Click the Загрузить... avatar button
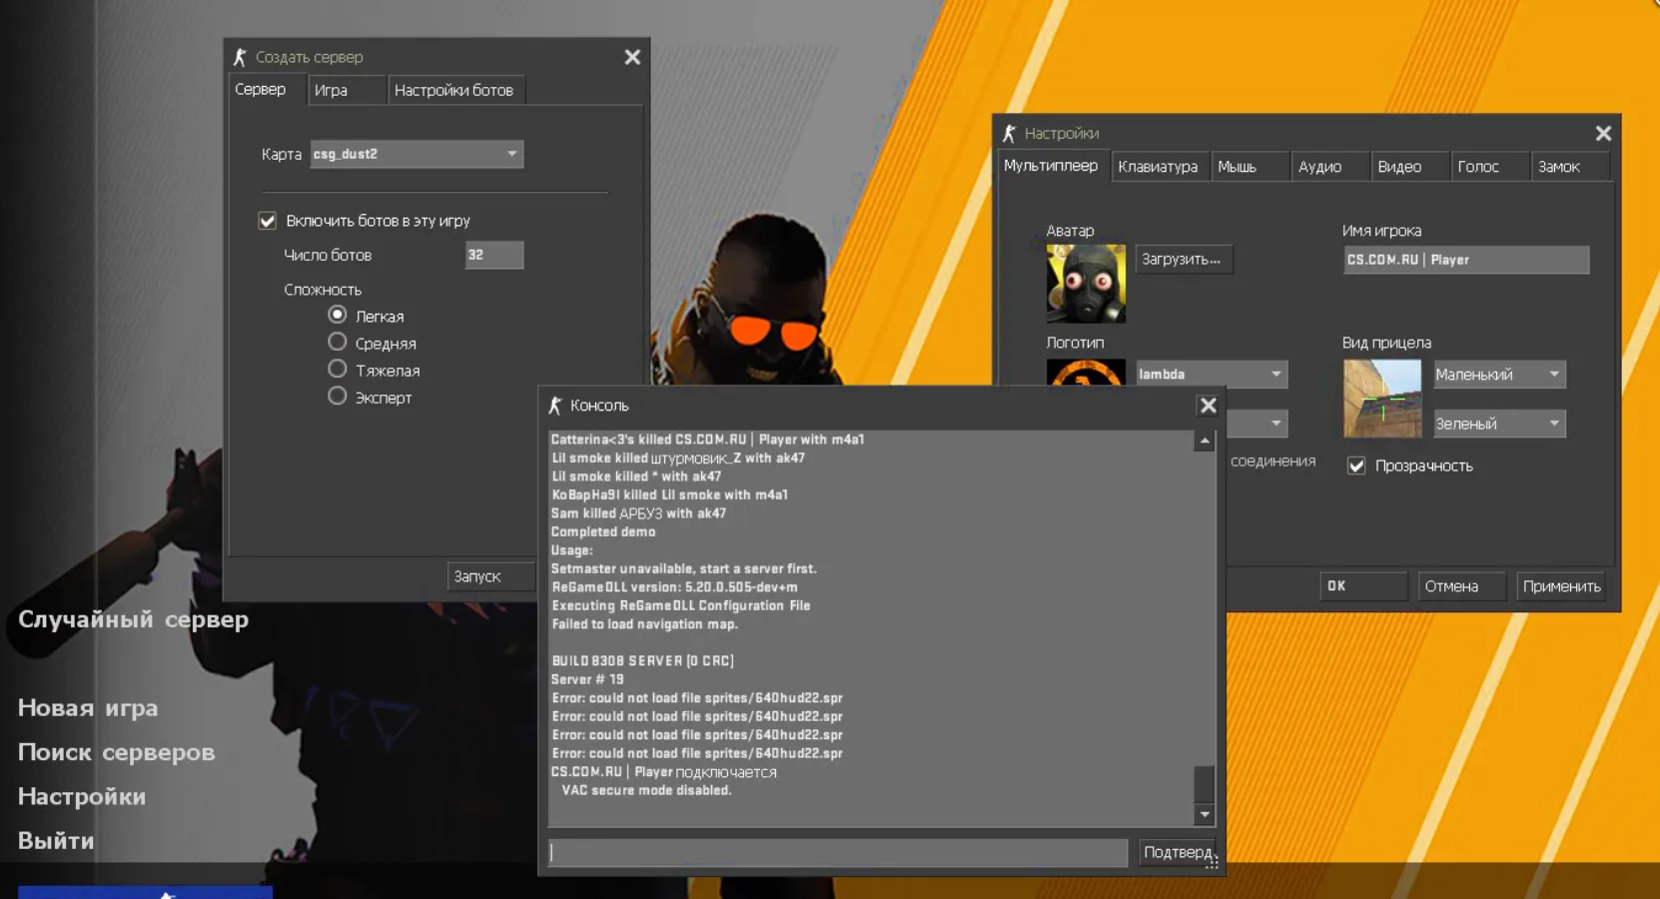This screenshot has width=1660, height=899. pyautogui.click(x=1182, y=259)
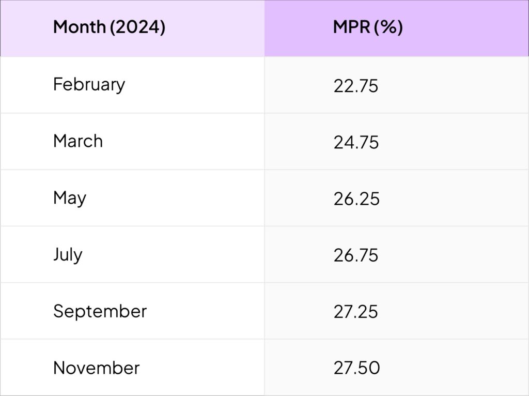Select the 27.50 rate value

click(x=356, y=369)
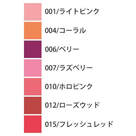Click the ローズウッド name text
The height and width of the screenshot is (136, 136).
coord(79,105)
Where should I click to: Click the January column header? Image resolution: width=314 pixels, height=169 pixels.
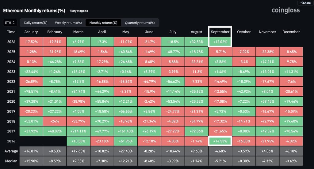[31, 32]
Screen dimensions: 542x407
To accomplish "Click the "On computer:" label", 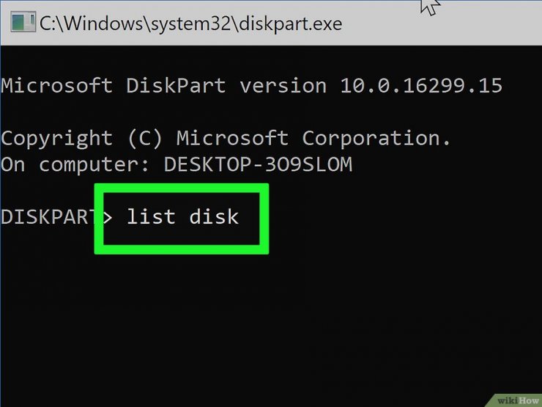I will point(75,164).
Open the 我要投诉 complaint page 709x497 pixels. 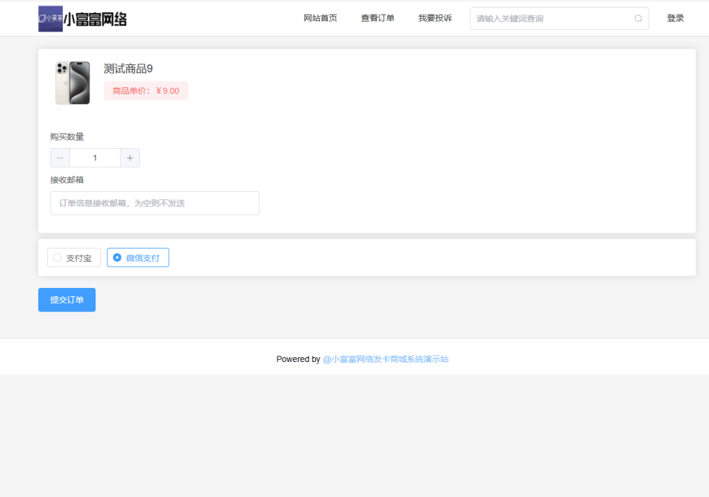435,18
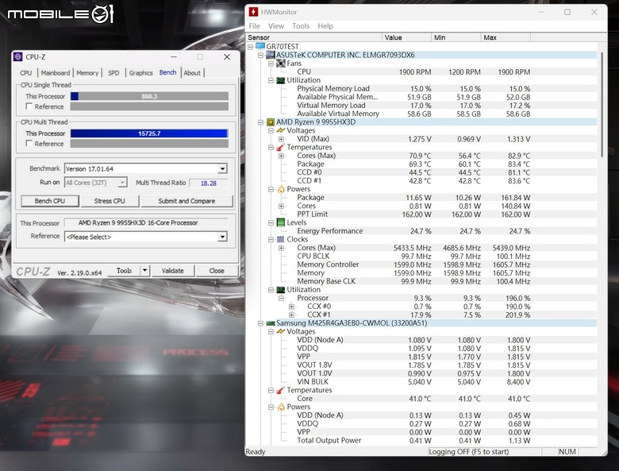Collapse the AMD Ryzen 9 9955HX3D node
The width and height of the screenshot is (619, 471).
tap(260, 122)
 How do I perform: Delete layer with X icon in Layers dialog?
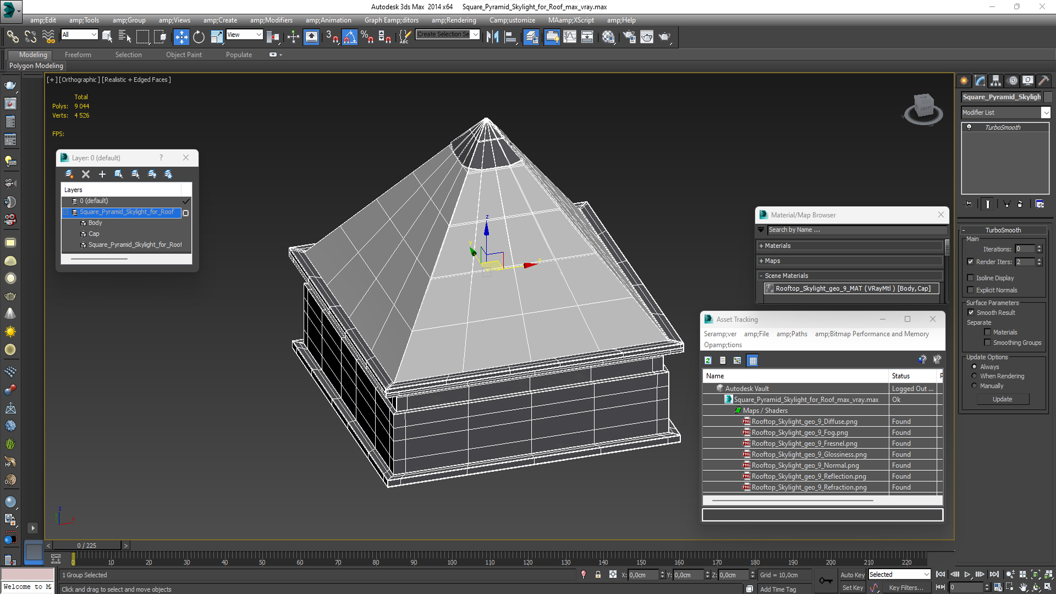tap(86, 174)
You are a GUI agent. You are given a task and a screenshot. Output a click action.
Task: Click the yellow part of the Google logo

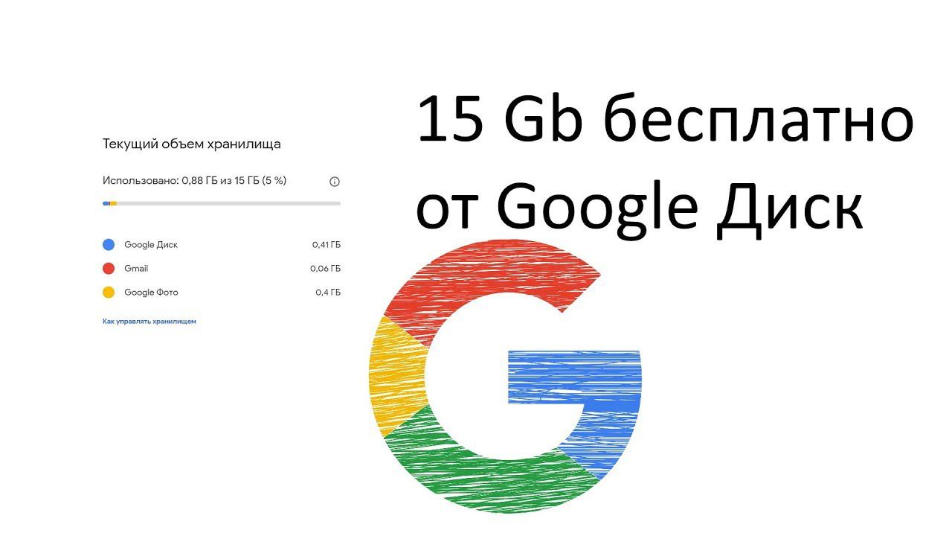pyautogui.click(x=394, y=376)
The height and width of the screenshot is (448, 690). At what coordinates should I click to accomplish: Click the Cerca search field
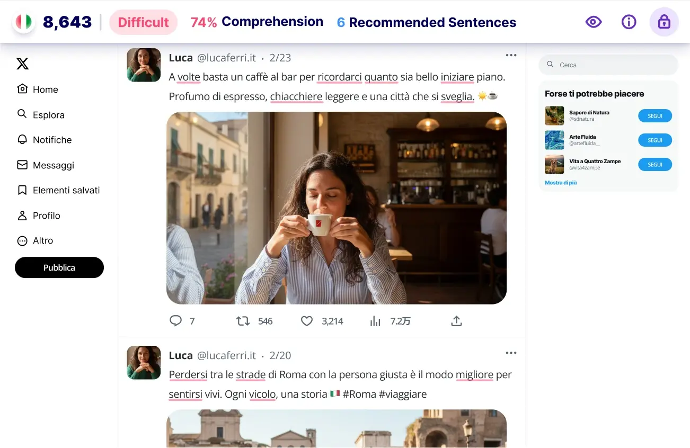608,65
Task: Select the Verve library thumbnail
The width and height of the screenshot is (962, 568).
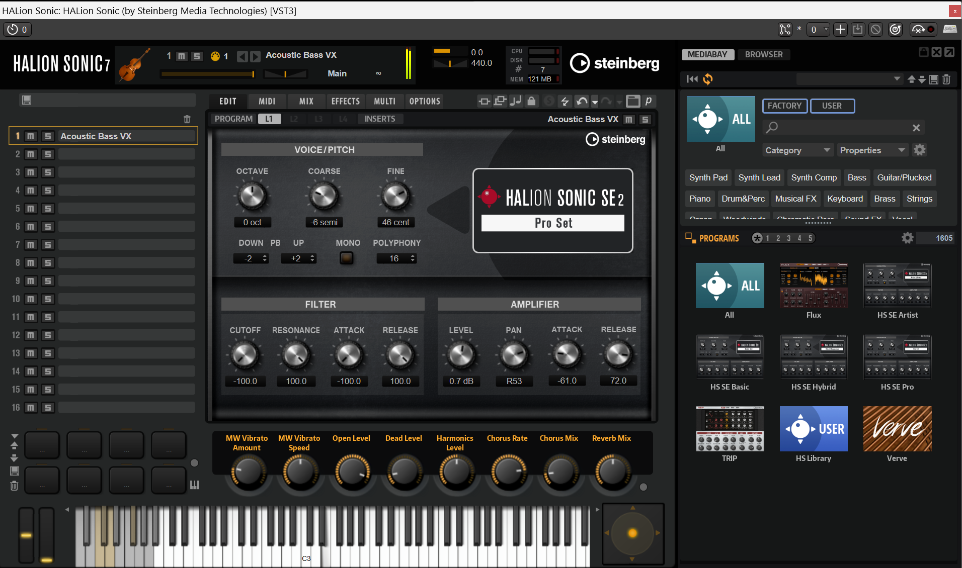Action: tap(897, 429)
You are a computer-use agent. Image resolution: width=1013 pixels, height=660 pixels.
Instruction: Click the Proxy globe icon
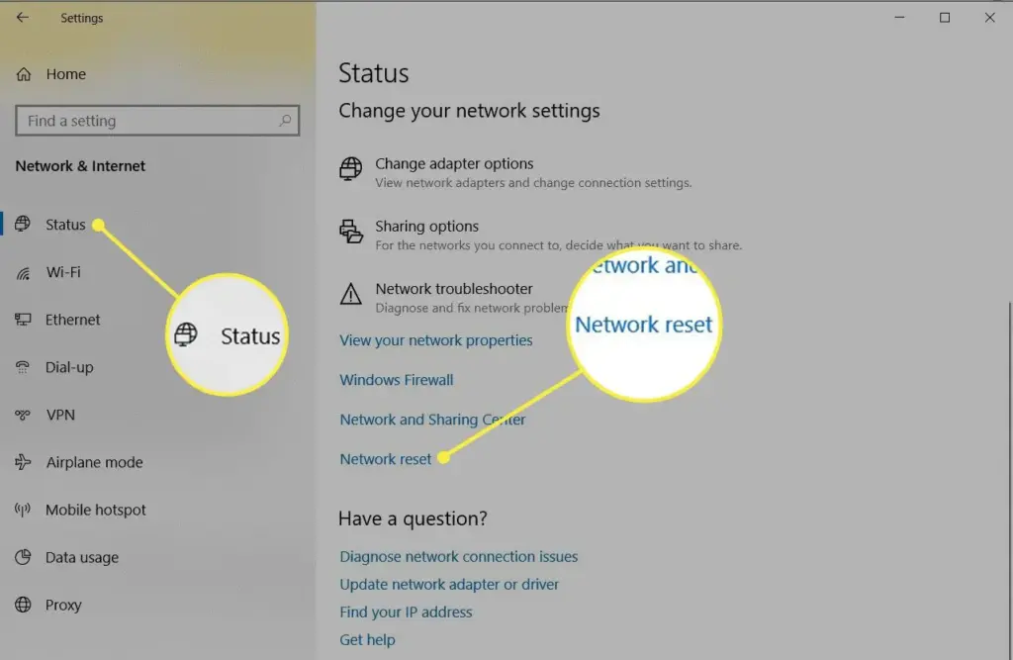click(x=24, y=605)
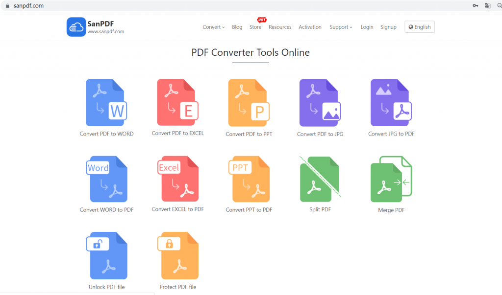The width and height of the screenshot is (502, 295).
Task: Switch to the Blog page
Action: pos(237,27)
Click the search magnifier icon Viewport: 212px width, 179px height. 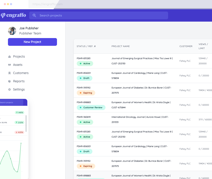34,15
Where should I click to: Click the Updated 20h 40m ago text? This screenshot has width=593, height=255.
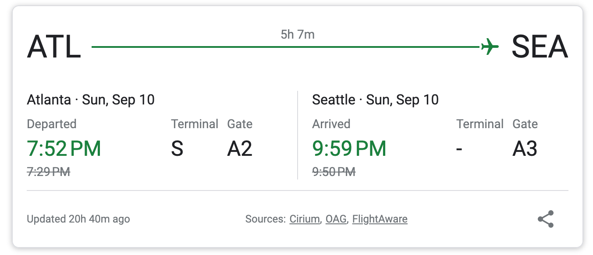(x=78, y=219)
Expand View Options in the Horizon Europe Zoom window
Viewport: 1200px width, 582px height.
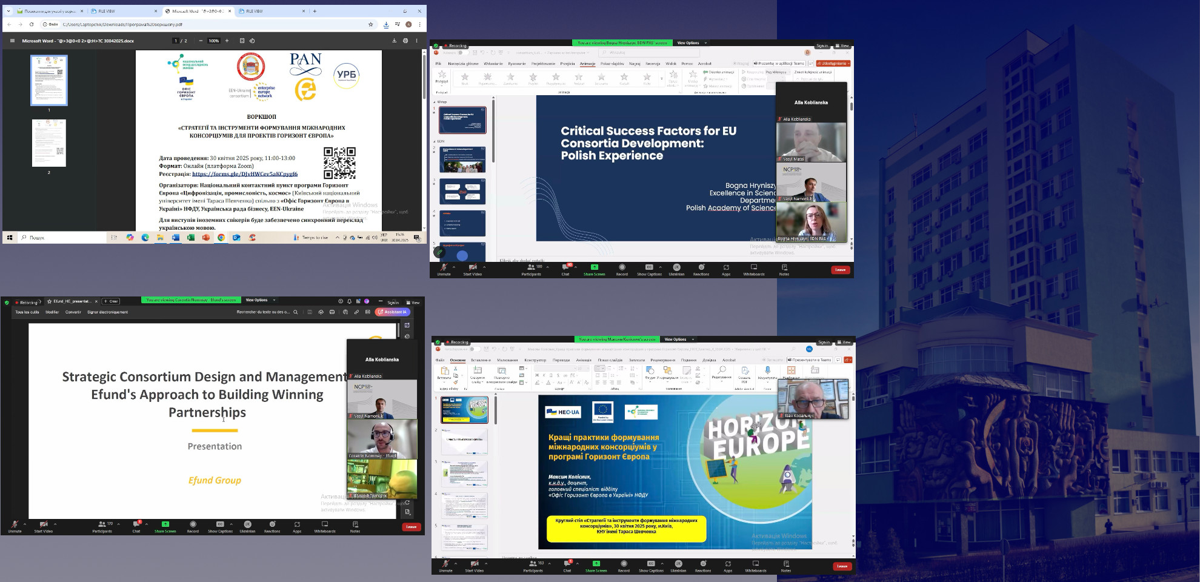click(x=678, y=340)
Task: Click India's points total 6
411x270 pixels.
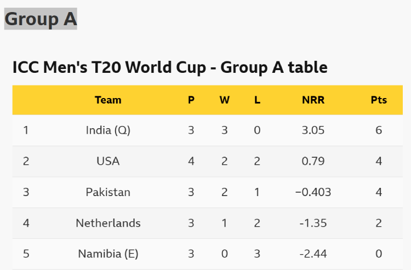Action: point(379,130)
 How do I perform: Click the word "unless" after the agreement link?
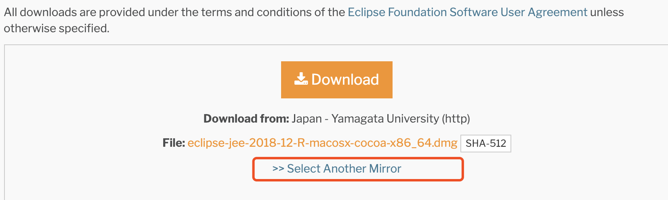(607, 12)
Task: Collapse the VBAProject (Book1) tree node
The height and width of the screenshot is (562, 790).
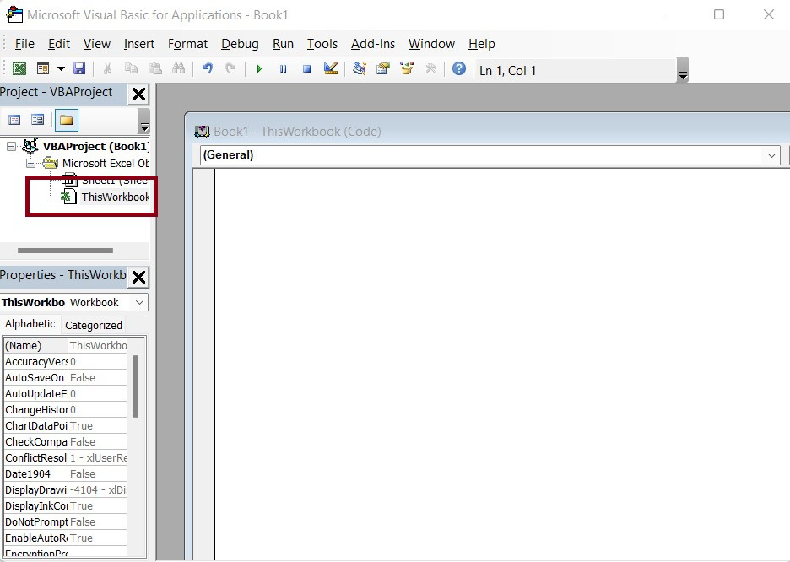Action: tap(12, 147)
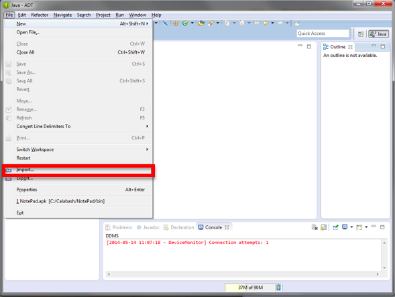
Task: Run garbage collector via trash icon
Action: coord(278,287)

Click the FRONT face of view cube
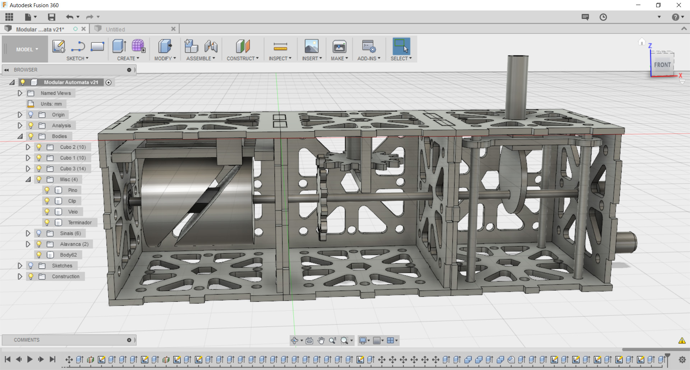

————

## [Set problem]
Express the items from the line containing "How do I perform: Click" through the end of the items, both ends included, as a numbered list without blank lines. Omit the pictures.

## [Correct answer]
1.  How do I perform: Click the word "unless" after the agreement link?
2. (607, 12)
3. Task: Collapse the VBAProject (Book1) tree node
4. The height and width of the screenshot is (562, 790).
5. Action: tap(12, 147)
6. Task: Run garbage collector via trash icon
7. Action: coord(278,287)
8. Click the FRONT face of view cube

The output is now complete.